Questione di rito, questione di termine

La decisione in commento va ascritta al novero delle decisioni, invero non molto numerose, nelle quali viene espressamente esaminata e decisa una questione interpretativa che investe il rito applicabile in un giudizio dinanzi al giudice amministrativo, allorquando vi sia stato l'innesto di una fase processuale (nel caso di specie, della fase attuativa della decisione) in una diversa e logicamente antecedente fase processuale (nel caso di specie, la fase cognitoria avente ad oggetto l'accertamento dell'illegittimità del comportamento inerte dell'Amministrazione).

Se da un lato, l'obiettivo della effettività della tutela viene, in tal modo, più agevolmente perseguito, dall'altro questa opzione processuale può far emergere – come è avvenuto nel caso di specie - un disallineamento delle discipline sul piano del rito e, soprattutto, una criticità nell'individuazione dei termini applicabili qualora questi abbiano un rilievo decadenziale.

Nella vicenda decisa nell'occasione la riconduzione del termine per proporre reclamo avverso gli atti del commissario ad acta alla disciplina del rito del silenzio o a quella del reclamo di cui all'art. 114 c.p.a. non è, all'evidenza, una decisione “neutra”, ben diversa essendo la portata del termine da applicare, sia quanto alla durata sia quanto alle conseguenze per il caso di inosservanza, nell'uno o nell'altro caso.

L'opzione ermeneutica prescelta dal Consiglio di Stato nel senso di ricondurre la fattispecie nell'alveo dell'istituto del reclamo merita un particolare apprezzamento perché rivela una adeguata ponderazione delle ricadute della soluzione interpretativa adottata ed è coerente con la fondamentale finalità di assicurare la certezza e la stabilità delle situazioni giuridiche.

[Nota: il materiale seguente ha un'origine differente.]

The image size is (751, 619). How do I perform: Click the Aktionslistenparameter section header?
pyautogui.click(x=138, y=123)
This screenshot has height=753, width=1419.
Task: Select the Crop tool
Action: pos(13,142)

Del resto, nonostante la pluralità (e la proliferazione) di riti presenti nel codice del processo amministrativo (rito ordinario, rito camerale cautelare, rito camerale non cautelare, rito elettorale, rito abbreviato in particolari materie, rito appalti), poche sono le norme dedicate al tema: l'art. 32, comma 1, seconda parte, secondo cui “se le azioni sono soggette a riti diversi, si applica quello ordinario, salvo quanto previsto dal Titolo V del Libro IV (Riti abbreviati relativi a speciali controversie)”; l'art. 117, comma 5, nell'ambito del rito del silenzio, secondo cui: “se nel corso del giudizio sopravviene il provvedimento espresso, o un atto connesso con l'oggetto della controversia, questo può essere impugnato anche con motivi aggiunti, nei termini e con il rito previsto per il nuovo provvedimento, e l'intero giudizio prosegue con tale rito”.

Guida all'approfondimento

Sulla figura del commissario ad acta e sulla concorrenza dei poteri facenti capa a questo e all'Amministrazione si rinvia alla pronuncia dell'Adunanza Plenaria del Consiglio di Stato n. 8/2021 (Cons. Stato, 25 maggio 2021, n. 8) e ai relativi commenti.

Più specificamente per la figura del commissario ad acta nel rito del silenzio si rinvia a R. Fusco, Autotutela sugli atti del commissario ad acta nel giudizio avverso il silenzio, in giustiziainsieme.it, 3 maggio 2021 e alla dottrina e giurisprudenza ivi citata.